Information shown below:

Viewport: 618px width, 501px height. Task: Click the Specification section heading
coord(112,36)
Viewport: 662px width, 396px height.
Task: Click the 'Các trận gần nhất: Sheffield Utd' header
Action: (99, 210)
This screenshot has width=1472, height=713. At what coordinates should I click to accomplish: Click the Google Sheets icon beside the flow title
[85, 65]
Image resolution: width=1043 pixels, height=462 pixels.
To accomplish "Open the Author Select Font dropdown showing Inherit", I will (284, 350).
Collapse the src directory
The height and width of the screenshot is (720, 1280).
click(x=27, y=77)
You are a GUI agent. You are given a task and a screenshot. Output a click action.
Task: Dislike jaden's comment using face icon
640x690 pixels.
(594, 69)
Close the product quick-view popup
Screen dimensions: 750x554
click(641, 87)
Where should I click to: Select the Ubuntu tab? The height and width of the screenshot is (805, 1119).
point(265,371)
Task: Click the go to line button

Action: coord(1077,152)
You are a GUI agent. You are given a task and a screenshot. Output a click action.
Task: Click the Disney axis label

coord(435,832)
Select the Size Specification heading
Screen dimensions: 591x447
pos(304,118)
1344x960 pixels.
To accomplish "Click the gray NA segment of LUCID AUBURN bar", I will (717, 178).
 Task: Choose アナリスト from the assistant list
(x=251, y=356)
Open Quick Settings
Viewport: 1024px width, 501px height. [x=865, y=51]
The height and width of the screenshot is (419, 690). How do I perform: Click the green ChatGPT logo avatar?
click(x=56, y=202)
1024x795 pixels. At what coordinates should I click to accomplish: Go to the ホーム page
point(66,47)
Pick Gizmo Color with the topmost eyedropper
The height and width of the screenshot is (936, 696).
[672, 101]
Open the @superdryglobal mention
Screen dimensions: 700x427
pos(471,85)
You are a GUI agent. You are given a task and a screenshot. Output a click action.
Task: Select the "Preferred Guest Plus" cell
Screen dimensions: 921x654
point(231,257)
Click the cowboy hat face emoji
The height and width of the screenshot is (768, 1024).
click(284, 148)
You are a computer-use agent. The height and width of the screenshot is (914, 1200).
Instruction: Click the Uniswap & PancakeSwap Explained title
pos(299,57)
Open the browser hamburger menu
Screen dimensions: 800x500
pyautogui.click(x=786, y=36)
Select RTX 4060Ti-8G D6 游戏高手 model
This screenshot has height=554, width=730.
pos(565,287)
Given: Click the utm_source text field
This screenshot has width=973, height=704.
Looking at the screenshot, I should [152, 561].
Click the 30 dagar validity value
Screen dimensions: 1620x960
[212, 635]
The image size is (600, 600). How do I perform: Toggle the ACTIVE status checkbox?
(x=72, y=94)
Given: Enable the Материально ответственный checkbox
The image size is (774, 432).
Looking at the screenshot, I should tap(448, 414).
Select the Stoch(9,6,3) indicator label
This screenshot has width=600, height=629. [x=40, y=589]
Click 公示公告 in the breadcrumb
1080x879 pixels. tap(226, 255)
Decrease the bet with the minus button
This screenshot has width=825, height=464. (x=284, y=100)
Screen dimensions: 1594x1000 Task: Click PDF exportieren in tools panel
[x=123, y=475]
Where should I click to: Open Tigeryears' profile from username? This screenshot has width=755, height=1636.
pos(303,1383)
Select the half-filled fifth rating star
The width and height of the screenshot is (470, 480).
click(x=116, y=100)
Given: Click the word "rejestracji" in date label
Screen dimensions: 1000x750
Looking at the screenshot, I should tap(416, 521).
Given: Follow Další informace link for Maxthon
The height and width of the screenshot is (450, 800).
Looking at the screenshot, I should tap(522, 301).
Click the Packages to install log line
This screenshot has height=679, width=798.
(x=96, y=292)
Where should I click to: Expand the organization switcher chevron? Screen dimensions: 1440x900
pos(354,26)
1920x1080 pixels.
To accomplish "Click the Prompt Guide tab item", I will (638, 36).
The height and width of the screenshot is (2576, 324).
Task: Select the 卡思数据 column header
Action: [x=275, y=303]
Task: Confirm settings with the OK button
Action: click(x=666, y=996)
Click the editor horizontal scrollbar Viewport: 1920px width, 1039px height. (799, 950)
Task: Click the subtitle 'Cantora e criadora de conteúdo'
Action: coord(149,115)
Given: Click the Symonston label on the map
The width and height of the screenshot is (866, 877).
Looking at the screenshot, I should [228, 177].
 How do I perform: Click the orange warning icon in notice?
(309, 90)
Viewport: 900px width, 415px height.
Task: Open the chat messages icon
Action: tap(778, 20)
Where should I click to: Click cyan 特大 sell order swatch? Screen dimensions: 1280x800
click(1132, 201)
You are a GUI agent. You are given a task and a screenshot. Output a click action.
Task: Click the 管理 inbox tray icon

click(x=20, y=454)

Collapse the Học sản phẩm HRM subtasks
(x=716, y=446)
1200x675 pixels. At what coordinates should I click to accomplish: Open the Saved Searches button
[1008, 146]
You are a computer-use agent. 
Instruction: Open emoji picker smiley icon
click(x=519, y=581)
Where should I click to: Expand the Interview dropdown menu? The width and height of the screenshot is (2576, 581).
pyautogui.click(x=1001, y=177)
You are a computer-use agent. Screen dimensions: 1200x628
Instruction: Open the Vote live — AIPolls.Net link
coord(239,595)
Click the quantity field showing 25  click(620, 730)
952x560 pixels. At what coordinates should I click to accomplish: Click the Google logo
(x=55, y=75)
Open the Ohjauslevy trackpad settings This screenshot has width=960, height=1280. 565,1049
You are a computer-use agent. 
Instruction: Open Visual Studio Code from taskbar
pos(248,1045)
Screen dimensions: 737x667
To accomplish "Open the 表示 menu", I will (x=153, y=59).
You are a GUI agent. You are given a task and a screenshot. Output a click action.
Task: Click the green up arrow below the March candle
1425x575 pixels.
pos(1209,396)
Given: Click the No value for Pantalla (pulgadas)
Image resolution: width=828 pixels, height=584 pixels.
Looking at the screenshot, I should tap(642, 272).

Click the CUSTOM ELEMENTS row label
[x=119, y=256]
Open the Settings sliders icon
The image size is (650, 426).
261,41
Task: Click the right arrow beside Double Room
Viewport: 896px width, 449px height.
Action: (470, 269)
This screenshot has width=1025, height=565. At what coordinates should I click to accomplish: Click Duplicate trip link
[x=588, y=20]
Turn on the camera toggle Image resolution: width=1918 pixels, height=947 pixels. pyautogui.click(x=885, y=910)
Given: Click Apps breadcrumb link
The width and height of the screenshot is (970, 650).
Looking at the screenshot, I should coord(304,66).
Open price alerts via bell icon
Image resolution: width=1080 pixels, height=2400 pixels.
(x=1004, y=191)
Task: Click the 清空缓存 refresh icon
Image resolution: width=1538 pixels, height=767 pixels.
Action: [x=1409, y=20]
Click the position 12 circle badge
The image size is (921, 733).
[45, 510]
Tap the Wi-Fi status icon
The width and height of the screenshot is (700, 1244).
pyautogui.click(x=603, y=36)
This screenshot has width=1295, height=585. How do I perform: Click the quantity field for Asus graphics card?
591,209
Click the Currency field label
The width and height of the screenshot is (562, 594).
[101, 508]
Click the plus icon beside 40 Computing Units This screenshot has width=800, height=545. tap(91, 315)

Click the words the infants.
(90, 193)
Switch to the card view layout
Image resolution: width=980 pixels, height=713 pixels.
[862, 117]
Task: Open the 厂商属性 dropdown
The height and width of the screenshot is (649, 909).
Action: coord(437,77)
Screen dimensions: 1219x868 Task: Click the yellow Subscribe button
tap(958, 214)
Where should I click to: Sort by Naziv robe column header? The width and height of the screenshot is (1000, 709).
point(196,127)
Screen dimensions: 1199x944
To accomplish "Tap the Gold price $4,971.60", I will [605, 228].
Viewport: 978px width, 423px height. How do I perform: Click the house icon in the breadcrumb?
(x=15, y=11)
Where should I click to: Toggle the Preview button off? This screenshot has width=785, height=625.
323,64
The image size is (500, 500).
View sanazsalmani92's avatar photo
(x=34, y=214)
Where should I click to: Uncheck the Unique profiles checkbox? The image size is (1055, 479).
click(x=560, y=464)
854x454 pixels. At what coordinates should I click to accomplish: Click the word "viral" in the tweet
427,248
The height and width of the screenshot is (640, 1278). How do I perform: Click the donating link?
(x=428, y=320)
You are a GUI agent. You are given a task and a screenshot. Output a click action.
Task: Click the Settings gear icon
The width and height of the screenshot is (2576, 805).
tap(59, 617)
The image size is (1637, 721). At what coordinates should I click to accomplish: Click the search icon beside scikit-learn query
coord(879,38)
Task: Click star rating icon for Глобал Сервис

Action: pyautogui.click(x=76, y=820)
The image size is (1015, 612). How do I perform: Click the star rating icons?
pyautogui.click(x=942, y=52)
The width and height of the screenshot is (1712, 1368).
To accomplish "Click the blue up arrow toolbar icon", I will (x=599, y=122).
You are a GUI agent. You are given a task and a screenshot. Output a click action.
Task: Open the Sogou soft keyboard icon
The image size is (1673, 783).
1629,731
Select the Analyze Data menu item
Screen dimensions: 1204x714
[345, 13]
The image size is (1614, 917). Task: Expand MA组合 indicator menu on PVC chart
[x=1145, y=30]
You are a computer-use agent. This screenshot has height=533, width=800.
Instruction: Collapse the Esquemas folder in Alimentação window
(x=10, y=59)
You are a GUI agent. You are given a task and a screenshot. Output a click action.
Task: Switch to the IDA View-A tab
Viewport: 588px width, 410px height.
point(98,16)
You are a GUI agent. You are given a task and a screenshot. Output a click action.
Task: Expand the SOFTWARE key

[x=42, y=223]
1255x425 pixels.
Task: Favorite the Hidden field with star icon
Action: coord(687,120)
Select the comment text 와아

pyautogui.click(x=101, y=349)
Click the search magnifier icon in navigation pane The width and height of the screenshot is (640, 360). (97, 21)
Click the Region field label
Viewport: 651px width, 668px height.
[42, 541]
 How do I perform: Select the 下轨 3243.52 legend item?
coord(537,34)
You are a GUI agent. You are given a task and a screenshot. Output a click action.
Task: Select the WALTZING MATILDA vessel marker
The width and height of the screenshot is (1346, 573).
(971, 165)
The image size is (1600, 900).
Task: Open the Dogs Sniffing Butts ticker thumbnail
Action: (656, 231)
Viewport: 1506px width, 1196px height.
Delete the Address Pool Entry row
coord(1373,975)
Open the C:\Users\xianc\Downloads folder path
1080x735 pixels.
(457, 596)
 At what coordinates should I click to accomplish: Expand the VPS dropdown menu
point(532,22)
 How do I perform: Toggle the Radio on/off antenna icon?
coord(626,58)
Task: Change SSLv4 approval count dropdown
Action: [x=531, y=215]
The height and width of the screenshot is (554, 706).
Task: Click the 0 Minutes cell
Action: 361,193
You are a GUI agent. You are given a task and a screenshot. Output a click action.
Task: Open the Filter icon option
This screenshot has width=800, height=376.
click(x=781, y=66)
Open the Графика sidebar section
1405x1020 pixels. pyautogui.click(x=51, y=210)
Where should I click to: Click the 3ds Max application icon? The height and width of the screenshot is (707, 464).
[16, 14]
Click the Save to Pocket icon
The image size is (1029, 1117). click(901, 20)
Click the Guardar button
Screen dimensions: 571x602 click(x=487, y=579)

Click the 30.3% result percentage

End of Information shown.

## Instructions to follow
Count lines, not occurrences. State how many lines of the entries contain the word "showing", and add nothing.

## Final answer
2